When she and her boyfriend drove to Six Flags over the summer, her mom, Amy Pennycook, pulled him aside.

“I was like, ‘Hey, Jack, I have to talk to you about something’ — you should have seen the look on his face,” Amy said. “I was like, she has to have her medicine at this time, you have to make sure she drinks water.”

Ava said her friends and teachers are understanding, though it’s hard for her to explain why she’s not feeling well, or what’s happening, since so little is known about long COVID.

Rowan said he has a lot of friends who are chronically ill or living with disabilities, so while they may not understand his particular illness, they’ve dealt with a lot of the same symptoms and trade tips.

“They understand what it’s like to just not have any clue what’s going on or how to fix it,” he said.

Rowan set up accommodations through his school that give him more time to complete tests and a longer period after missing a day of school to turn in assignments.

He’s also shifted from barely spending time online to making it a huge part of his social life.

“There’s really not much of a choice, I’m on Discord like 90 percent of the day, because it’s not like I get to see my friends as often,” he said.

Amy has also found a community online. She’s joined Facebook groups for COVID long-haulers and their families, and, since Ava’s later diagnoses, groups for Addison’s and celiac diseases. She said she’s been seeing more and more new members of the Addison’s group who also contracted the illness after having COVID-19. For her, it helps to see other people trying to figure out a complicated set of symptoms, and to know her family is not alone in grappling with the illness.

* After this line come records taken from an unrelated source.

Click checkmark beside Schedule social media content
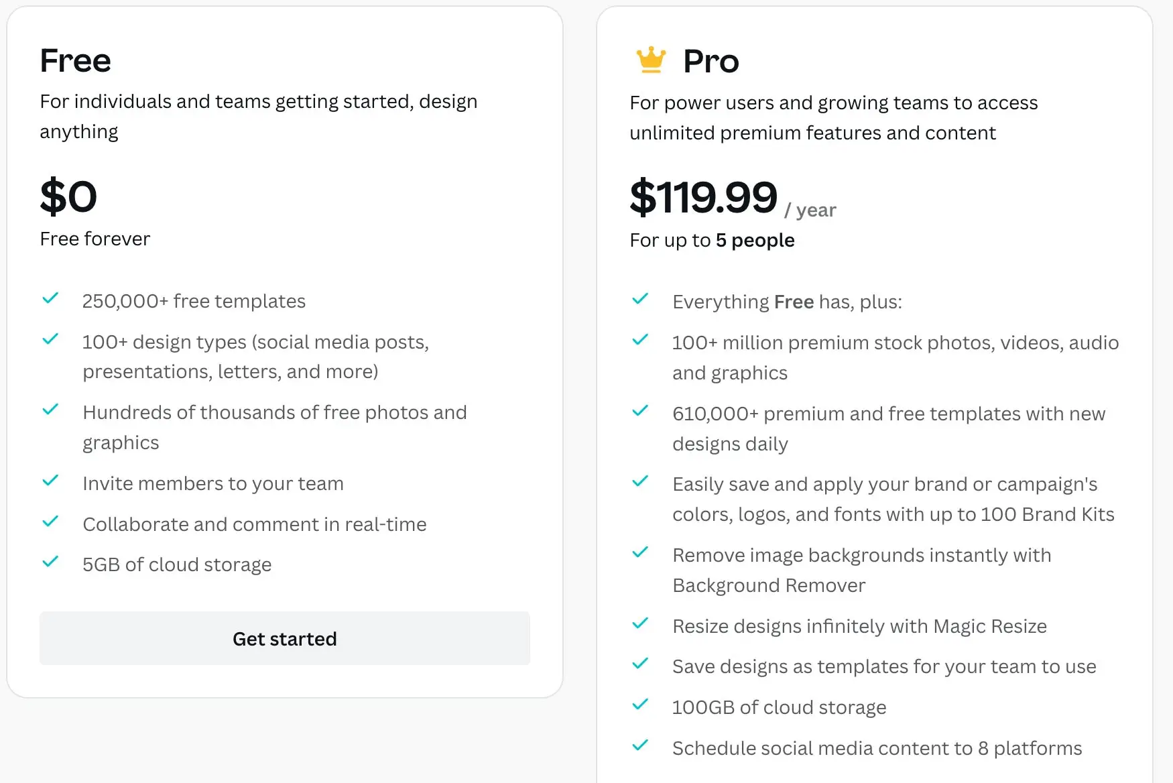 (x=640, y=745)
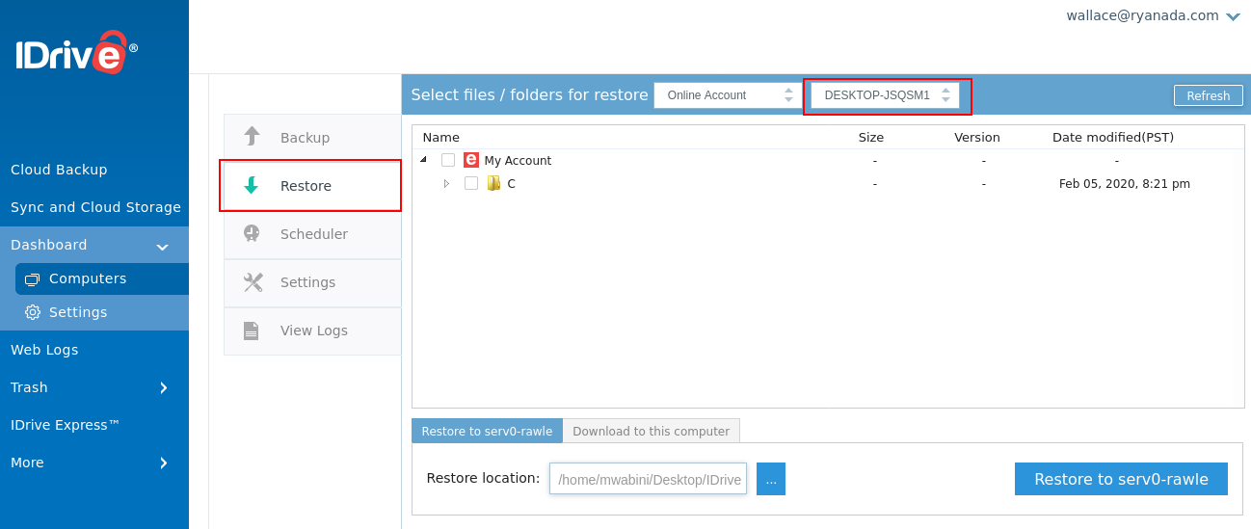Check the My Account checkbox
Image resolution: width=1251 pixels, height=529 pixels.
[x=448, y=160]
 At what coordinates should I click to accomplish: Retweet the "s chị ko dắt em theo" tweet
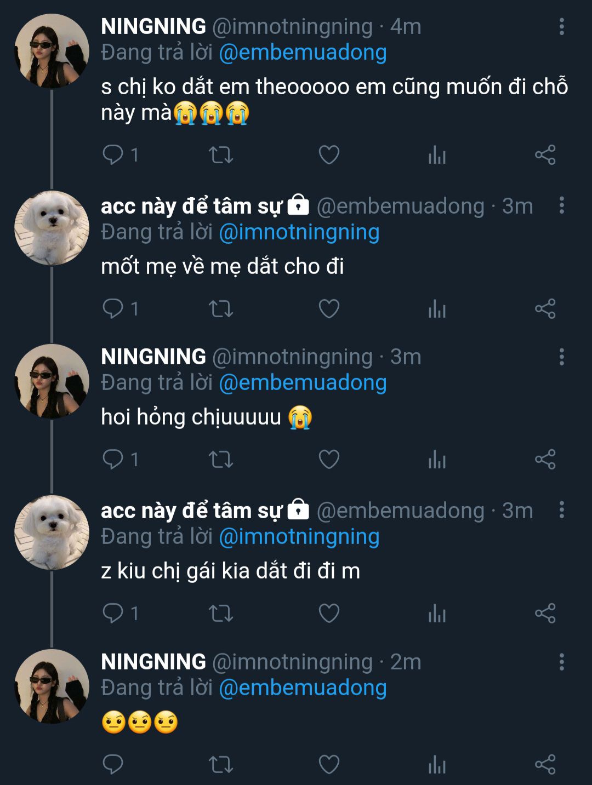221,155
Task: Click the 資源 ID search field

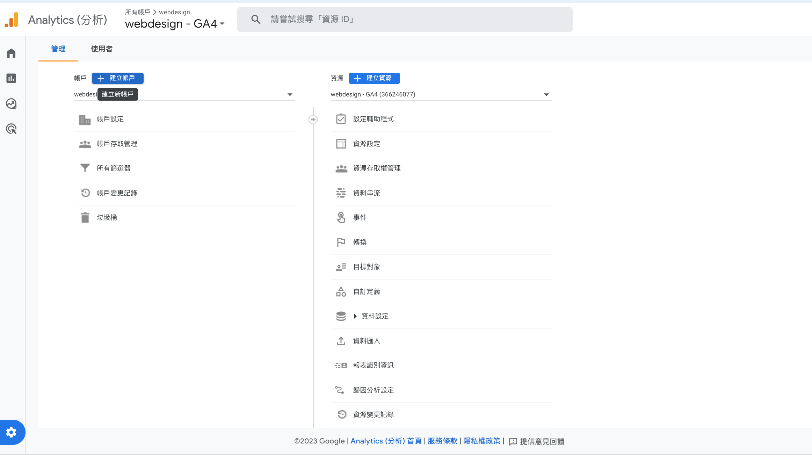Action: tap(405, 20)

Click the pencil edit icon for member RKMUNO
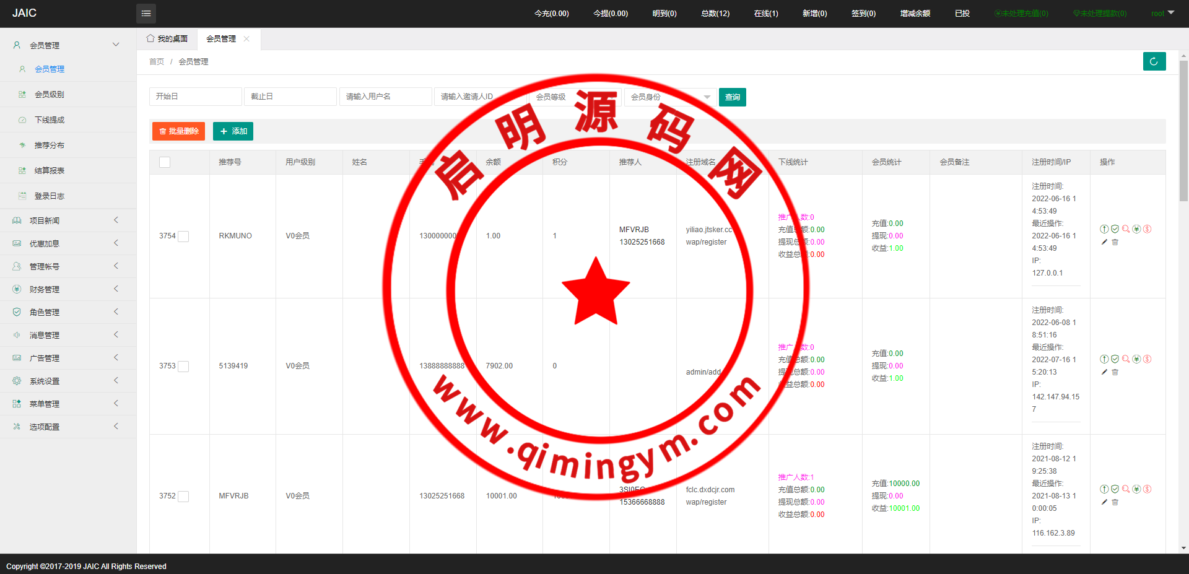coord(1104,242)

The family has also had a lot of people reach out directly since the Janesville Gazette did a series of articles about Ava.

“It’s been nice being able to talk to moms that have teenagers,” Amy said. “That’s why we agree to talk to people and put the story out there, just because we hope it will help somebody else, and help people trying to figure out the virus and how it affects people long-term.”

Though long-haulers often find each other, Rowan said it can be frustrating that other people seem to think of the consequences of COVID-19 only in terms of deaths, without remembering that living through the aftereffects of the virus can be devastating, as well.

“We seem like the forgotten people, because nobody really cares,” he said.